40. At all material times prior to the conclusion of the Loan Agreement the duly authorised representative of the Plaintiff with the intention of inducing the Defendant concluded the Loan Agreement aforesaid represented to the Defendant that the Loan Agreement feil within the objects, capacity and scope of the Plaintiff.

41. The representation aforesaid was materia! and induced the Defendant to enter into the Loan Agreement with the Plaintiff.

42. The Plaintiff duly concluded the Loan Agreement by relying on the truth of the Plaintiff’s representation aforesaid and in accordance with the Plaintiffs representation the Plaintiff advanced the amount of R6 951 973.66 to the Defendant at the dates and times as reflected on annexure IMP2 to the Plaintiffs amended particulars of claim.

43...

44. The representation aforesaid was false in that the conclusion of the Loan Agreement and the advance therein was not in accordance with the objects of the Plaintiff and in accordance with the Land and Agricultural Development Bank Act 15 of 2002 yet such representation induced the Defendant to conclude the Loan Agreement with the Plaintiff whereas had it known of the true facts it would not have concluded the Loan

Agreement in any respect or at all.”

No exception was filed by the Plaintiff to the counterclaim.

The Defendant’s various contentions in the heads of argument filed on its behalf likewise do not deal with claims B and C but with only unjust enrichment.

━━━━

## Stated task 1
In the listing, take the stretch from the line containing "Task: Collapse the mysql folder" through the line containing "Looking at the screenshot, I should coord(64,86)." and substitute "mysql directory" for "mysql folder", keeping everything else unchanged. Leave the pictures out.

## Entries

━━━━

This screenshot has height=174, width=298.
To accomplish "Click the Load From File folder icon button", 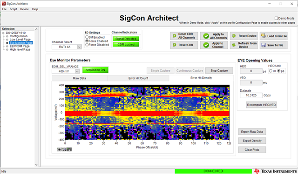I will [274, 36].
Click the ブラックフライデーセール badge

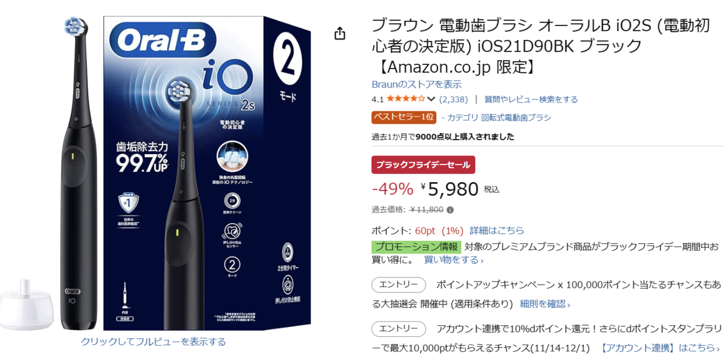click(423, 164)
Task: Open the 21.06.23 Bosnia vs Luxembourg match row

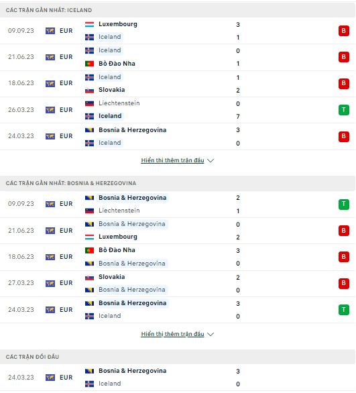Action: click(178, 231)
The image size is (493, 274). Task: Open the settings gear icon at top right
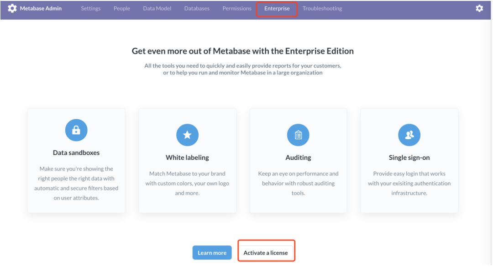click(479, 8)
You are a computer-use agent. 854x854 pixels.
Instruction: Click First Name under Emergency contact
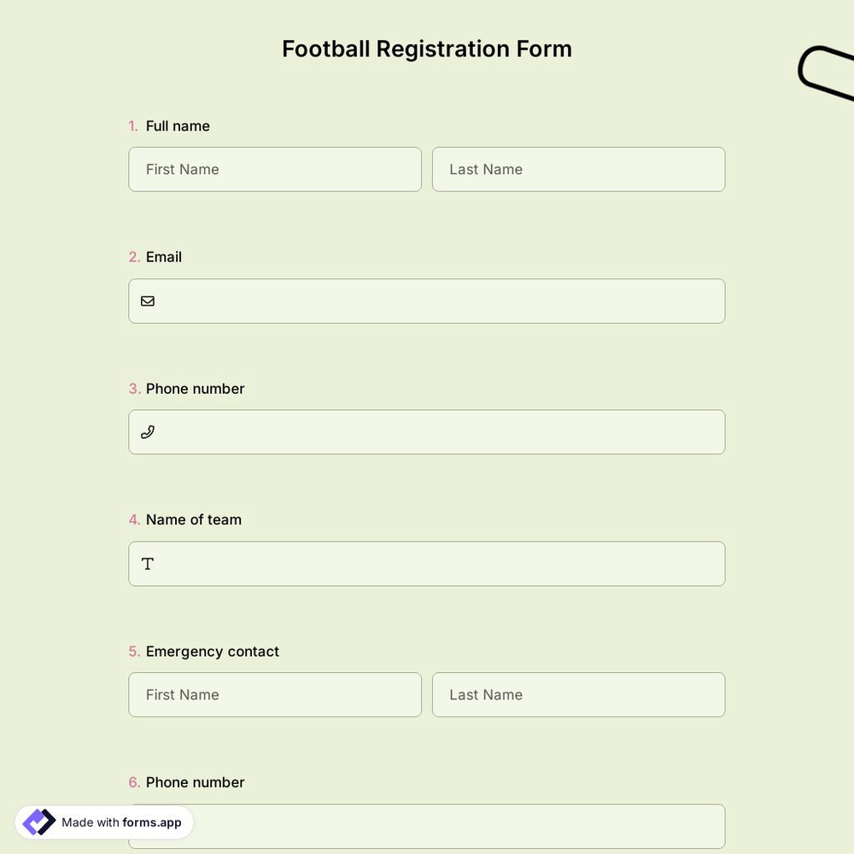pyautogui.click(x=275, y=694)
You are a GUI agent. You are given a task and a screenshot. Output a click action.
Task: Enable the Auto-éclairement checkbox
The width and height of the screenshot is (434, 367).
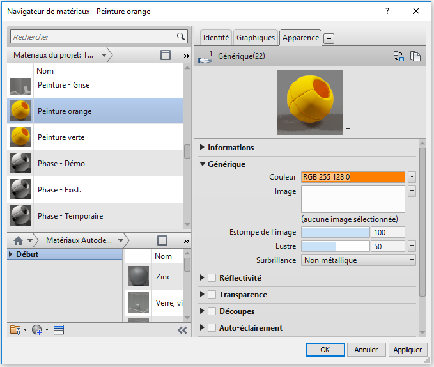pos(212,328)
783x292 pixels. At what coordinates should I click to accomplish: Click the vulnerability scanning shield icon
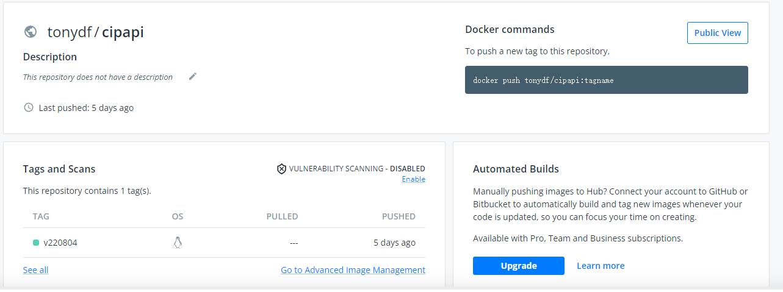[x=281, y=169]
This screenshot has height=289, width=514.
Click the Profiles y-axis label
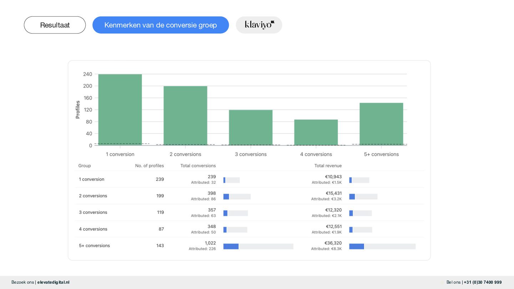point(78,110)
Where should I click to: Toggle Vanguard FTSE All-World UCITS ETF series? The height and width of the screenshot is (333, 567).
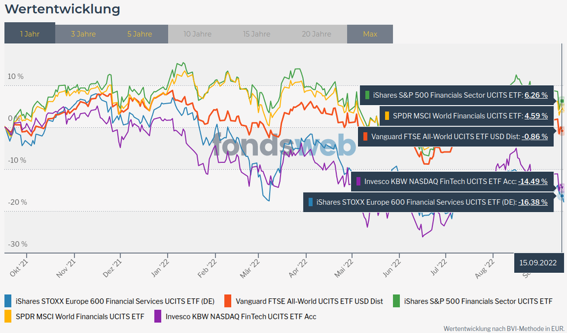point(309,301)
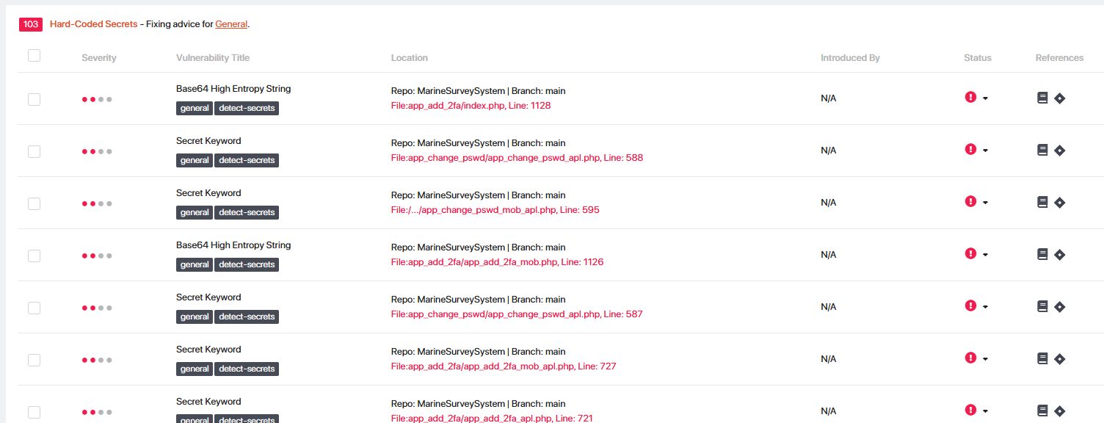The image size is (1104, 423).
Task: Expand status dropdown for Line 1126 row
Action: [985, 255]
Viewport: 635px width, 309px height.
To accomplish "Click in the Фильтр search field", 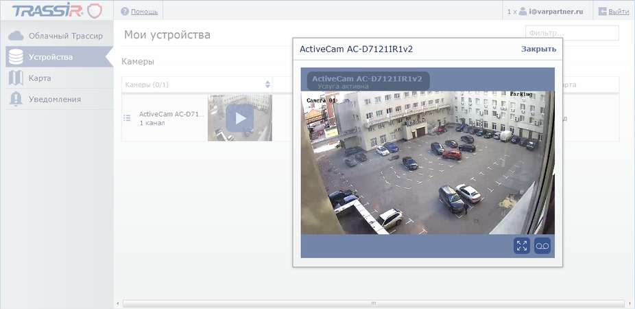I will 571,33.
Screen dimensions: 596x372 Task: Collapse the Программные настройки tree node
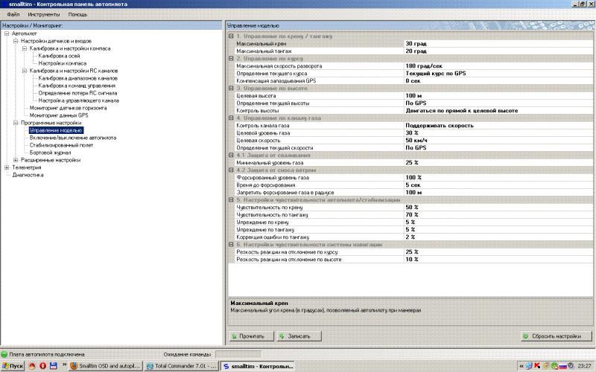point(16,123)
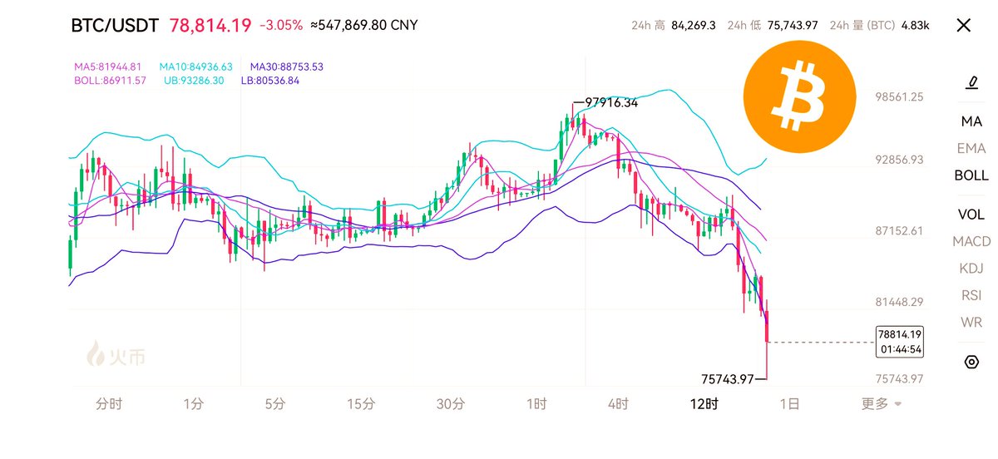Screen dimensions: 998x459
Task: Toggle the MA indicator overlay
Action: [x=971, y=121]
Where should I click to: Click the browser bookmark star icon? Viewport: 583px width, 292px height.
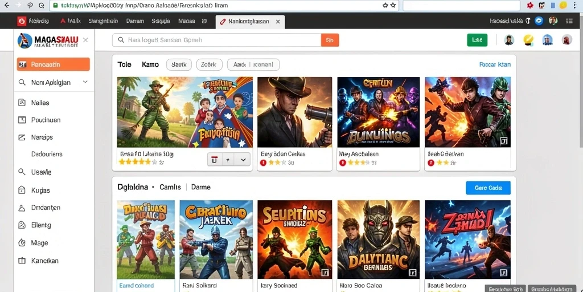(393, 6)
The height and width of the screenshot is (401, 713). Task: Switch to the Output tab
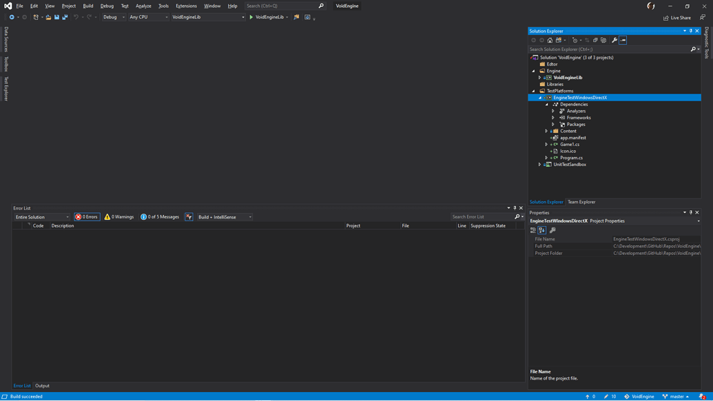coord(43,386)
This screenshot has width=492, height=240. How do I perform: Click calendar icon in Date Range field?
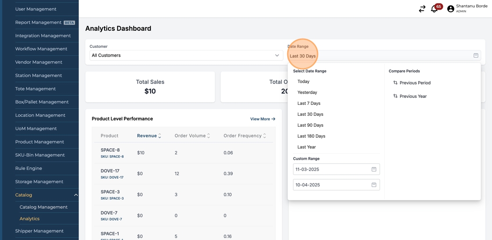point(476,55)
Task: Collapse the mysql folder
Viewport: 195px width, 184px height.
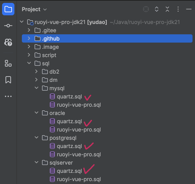Action: [36, 88]
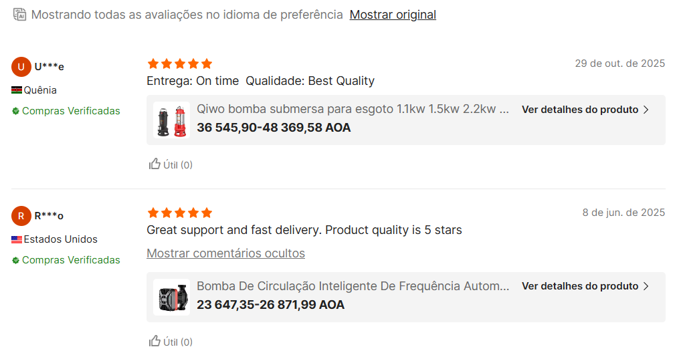Viewport: 675px width, 351px height.
Task: Like U***e's review with thumbs-up
Action: (x=155, y=164)
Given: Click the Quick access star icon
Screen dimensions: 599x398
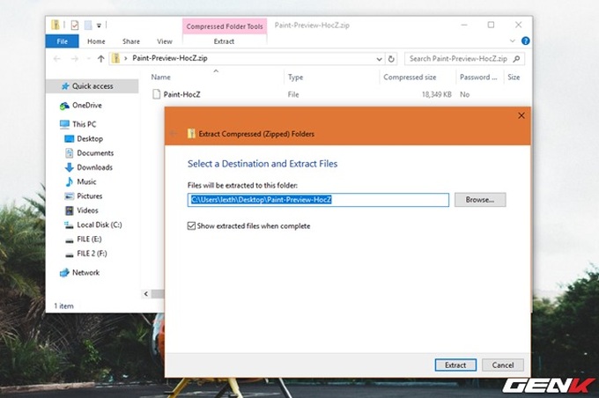Looking at the screenshot, I should coord(64,86).
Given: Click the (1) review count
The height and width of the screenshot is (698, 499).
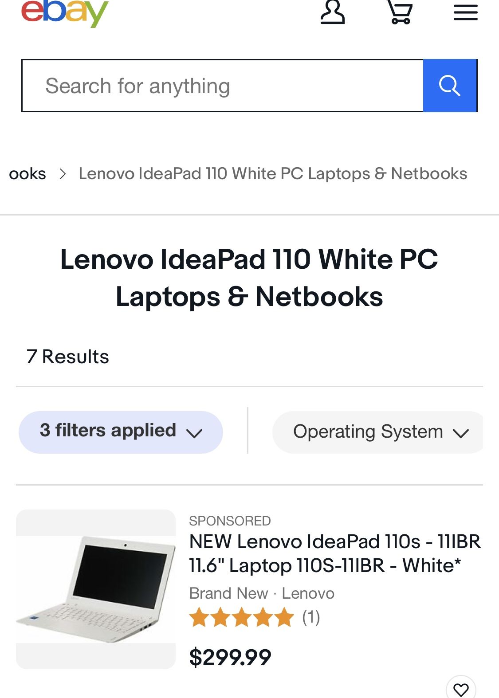Looking at the screenshot, I should tap(311, 616).
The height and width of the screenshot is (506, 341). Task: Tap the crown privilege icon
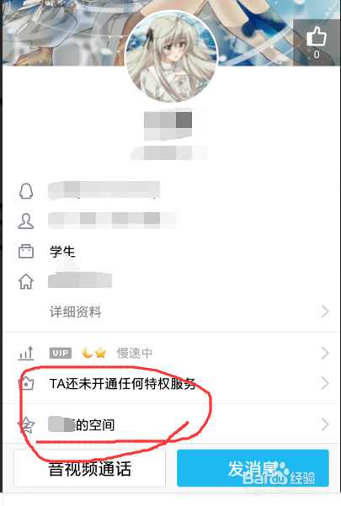coord(26,383)
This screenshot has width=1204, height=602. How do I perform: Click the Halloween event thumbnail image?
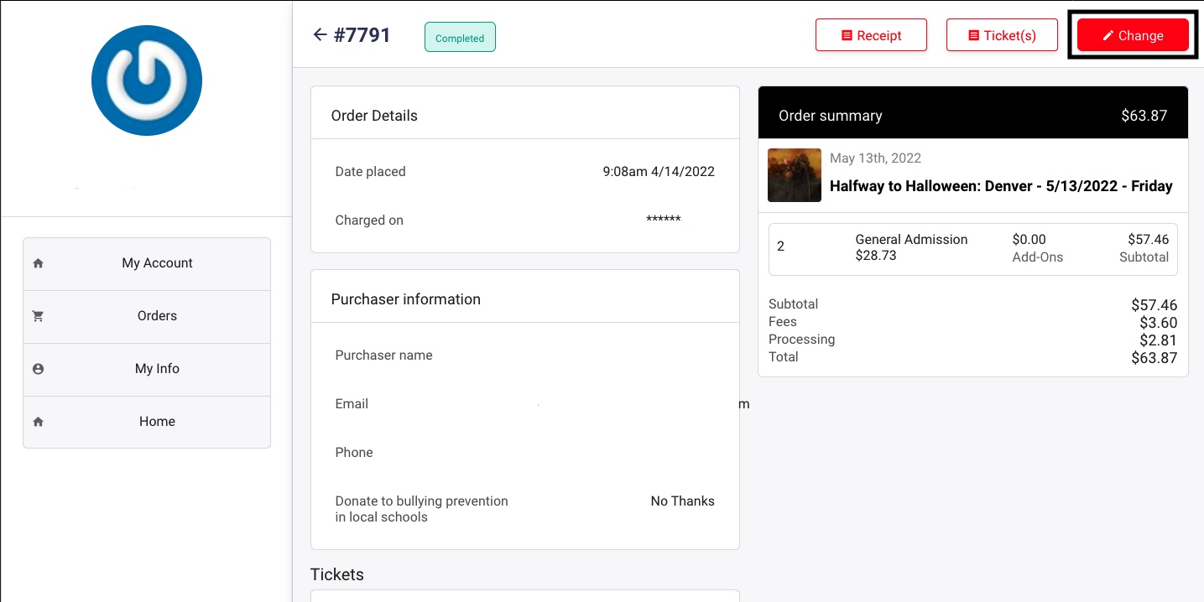pyautogui.click(x=794, y=175)
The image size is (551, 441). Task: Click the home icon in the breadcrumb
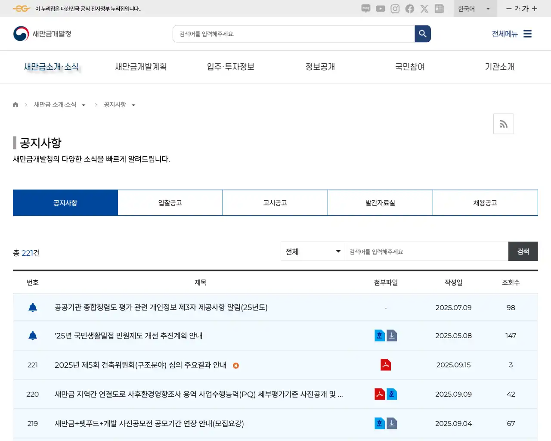15,105
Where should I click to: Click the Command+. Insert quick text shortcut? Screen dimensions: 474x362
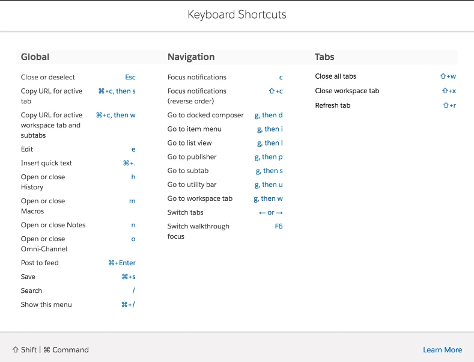coord(129,164)
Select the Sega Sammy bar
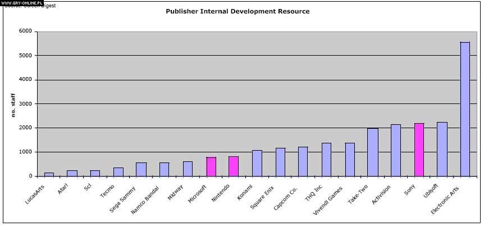Viewport: 484px width, 226px height. (x=141, y=169)
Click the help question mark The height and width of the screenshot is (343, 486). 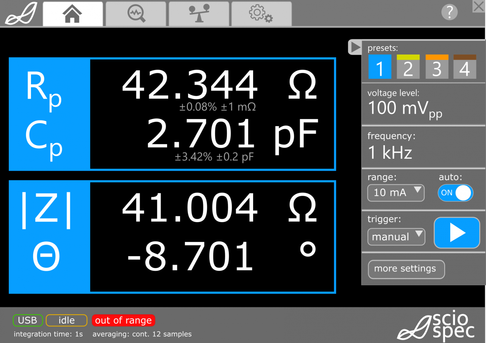pyautogui.click(x=449, y=12)
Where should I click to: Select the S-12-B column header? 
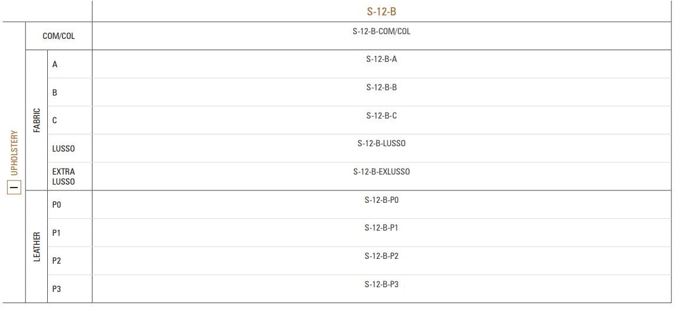coord(381,12)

━━━━

## Stated task 2
Print the stretch of the loan agreement excerpt from "42. The Plaintiff" through "to the counterclaim.", word for word.

## Exercise answer 1
Task: Collapse the mysql directory
Viewport: 195px width, 184px height.
Action: [36, 88]
Viewport: 675px width, 351px height.
Task: Like U***e's review with thumbs-up
Action: (x=155, y=164)
Given: Click the Quick access star icon
Screen dimensions: 599x398
Looking at the screenshot, I should coord(64,86).

## Exercise answer 2
42. The Plaintiff duly concluded the Loan Agreement by relying on the truth of the Plaintiff’s representation aforesaid and in accordance with the Plaintiffs representation the Plaintiff advanced the amount of R6 951 973.66 to the Defendant at the dates and times as reflected on annexure IMP2 to the Plaintiffs amended particulars of claim.

43...

44. The representation aforesaid was false in that the conclusion of the Loan Agreement and the advance therein was not in accordance with the objects of the Plaintiff and in accordance with the Land and Agricultural Development Bank Act 15 of 2002 yet such representation induced the Defendant to conclude the Loan Agreement with the Plaintiff whereas had it known of the true facts it would not have concluded the Loan

Agreement in any respect or at all.”

No exception was filed by the Plaintiff to the counterclaim.